There are 1 best solutions below

0
On

I'm not sure but I don't think this is currently supported with es-Spark package. You can check this link to see what options are available via sparkContext of esRDD.

What you could do instead is to make use of High Level Rest Client of Elasticsearch and get the details in a List or Seq or any file and then load that into Spark RDD.

It is round the world way but unfortunately that is the only way I suppose. Just so it helps, I have created the below snippet so you at least have the required data from Elasticsearch related to the above query.

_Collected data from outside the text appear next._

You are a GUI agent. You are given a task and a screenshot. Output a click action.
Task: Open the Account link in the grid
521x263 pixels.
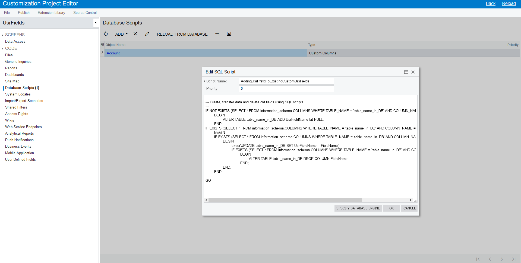pyautogui.click(x=113, y=53)
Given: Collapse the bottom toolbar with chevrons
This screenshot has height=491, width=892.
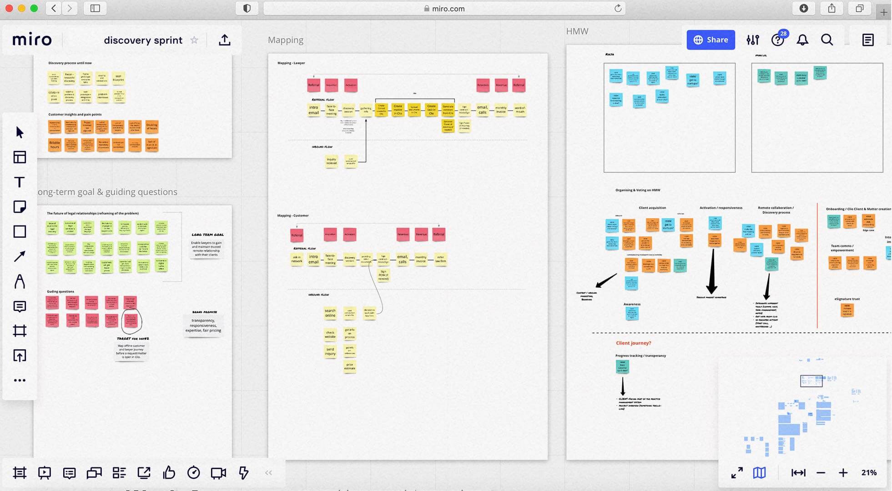Looking at the screenshot, I should (268, 473).
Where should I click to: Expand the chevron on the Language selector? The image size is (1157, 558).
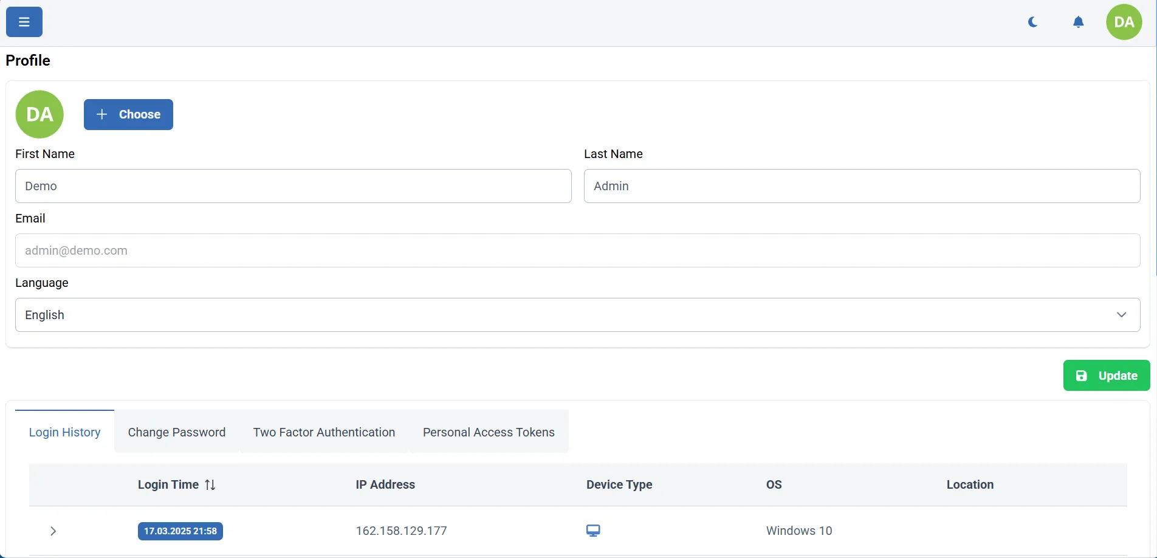[x=1121, y=315]
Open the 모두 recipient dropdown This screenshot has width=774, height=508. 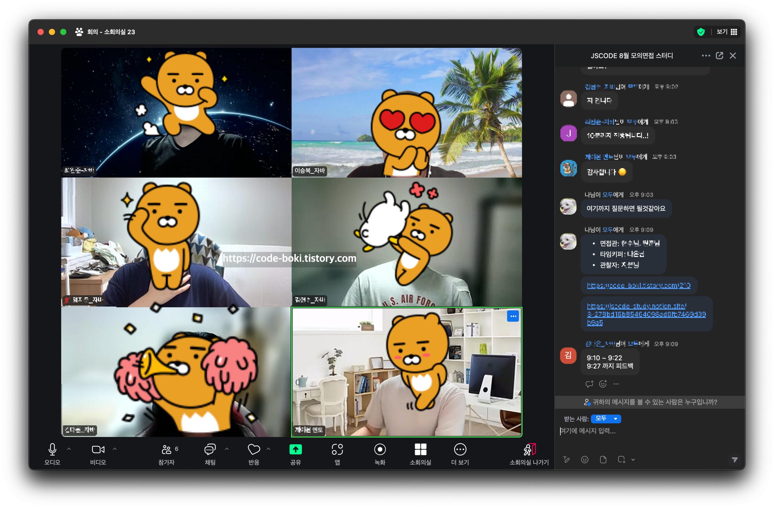click(606, 419)
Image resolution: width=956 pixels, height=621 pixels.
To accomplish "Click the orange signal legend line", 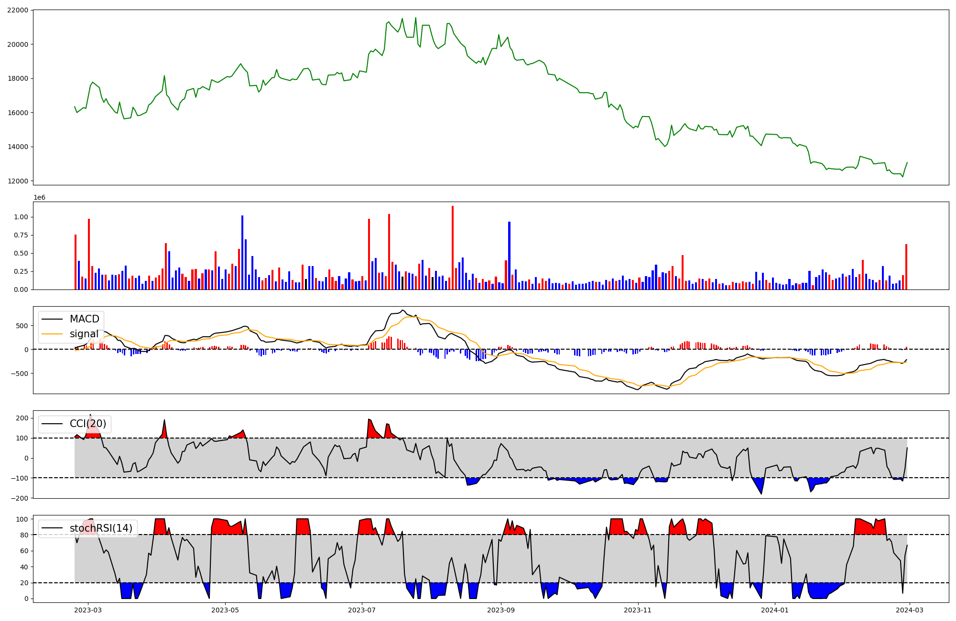I will point(52,334).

import org.apache.http.HttpHost
import org.elasticsearch.client.RequestOptions
import org.elasticsearch.client.RestClient
import org.elasticsearch.client.RestHighLevelClient
import org.elasticsearch.client.core.MultiTermVectorsRequest
import org.elasticsearch.client.core.TermVectorsRequest
import org.elasticsearch.client.core.TermVectorsResponse

object SampleSparkES {
  
  /**
   * Main Class where program starts
   */
  def main(args: Array[String]) = {

     val termVectorsResponse = elasticRestClient
  
     println(termVectorsResponse.size)
  
   }
  
  /**
   * Scala client code to retrieve the response of mtermVectors 
   */
  def elasticRestClient : java.util.List[TermVectorsResponse] = {
    
    val client = new RestHighLevelClient(
                        RestClient.builder(
                            new HttpHost("localhost", 9200, "http")))    
    
    val tvRequestTemplate = new TermVectorsRequest("aa6","ids"); 
    tvRequestTemplate.setFields("attribute");
    
    //Set the document ids you want for collecting the term Vector information
    val ids = Array("1", "2", "3");
    val request = new MultiTermVectorsRequest(ids, tvRequestTemplate); 
    val response = client.mtermvectors(request, RequestOptions.DEFAULT)
    
    //get the response
    val termVectorsResponse = response.getTermVectorsResponses   
    
    //close RestHighLevelClient
    client.close();    
    
    //return  List[TermVectorsResponse]
    termVectorsResponse
  }
}

As an example you can get the sumDocFreq of the first document in below manner

println(termVectorsResponse.iterator.next.getTermVectorsList.iterator.next.getFieldStatistics.getSumDocFreq)

All you would now need is to find a way to convert the collection into a Seq in a way that could be loaded in an RDD.